Start a PostgreSQL Server (example)

Run PostgreSQL as a host-bound container:

podman run -d --name postgres -p 5432:5432 -e POSTGRES_PASSWORD=your_password postgres:latest

Example config/database.yml

Point your Rails application to the host database by using host.containers.internal:

default: &default
  adapter: postgresql
  encoding: unicode
  max_connections: <%= ENV.fetch("RAILS_MAX_THREADS") { 5 } %>

development:
  <<: *default
  database: sample_app_development
  username: postgres
  password: your_password
  host: host.containers.internal

test:
  <<: *default
  database: sample_app_test
  username: postgres
  password: your_password
  host: host.containers.internal

After editing the config, run your usual PmRails commands (for example, pmrails-run bin/rails db:create and pmrails-run bin/rails server -b 0.0.0.0). The Rails process inside the PmRails container should then connect to the PostgreSQL server running in another container on the host.
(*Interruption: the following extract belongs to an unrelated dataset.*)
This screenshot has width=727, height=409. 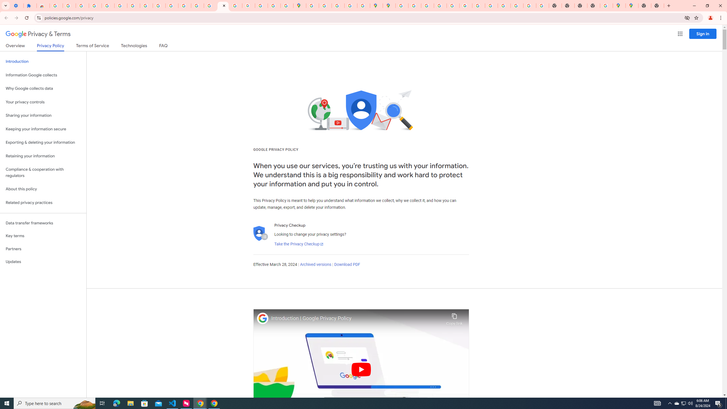 I want to click on 'Privacy Help Center - Policies Help', so click(x=440, y=5).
Reference: Stop / Start / Remove the PostgreSQL Container

Useful commands for lifecycle management of the host PostgreSQL container:

# Stop the postgres container
podman stop postgres

# Start (resume) the postgres container
podman start postgres

# Remove the postgres container (before removing, stop the container)
podman rm postgres

Note: If you prefer running the database as part of the same Compose stack as your Rails application, see Mode 3: Create and Develop with Compose.

Limitations

PmRails is designed as a lightweight, predictable wrapper around Podman. To maintain simplicity and transparency, it makes several assumptions and trade-offs.

SELinux Considerations

On systems with SELinux enabled, mounted host directories may not be writable from inside the container.

  • PmRails does not automatically apply :z or :Z mount options.
  • If access is denied, users are expected to adjust SELinux contexts manually (for example, using chcon).
  • This behavior is intentional to avoid implicitly weakening SELinux security policies.

Contributing

See the contributing guide.

About

PmRails is a toolset for testing and developing Ruby on Rails applications without installing Rails or its dependencies on your local machine. It leverages Podman to create an isolated, containerized environment for your Rails projects.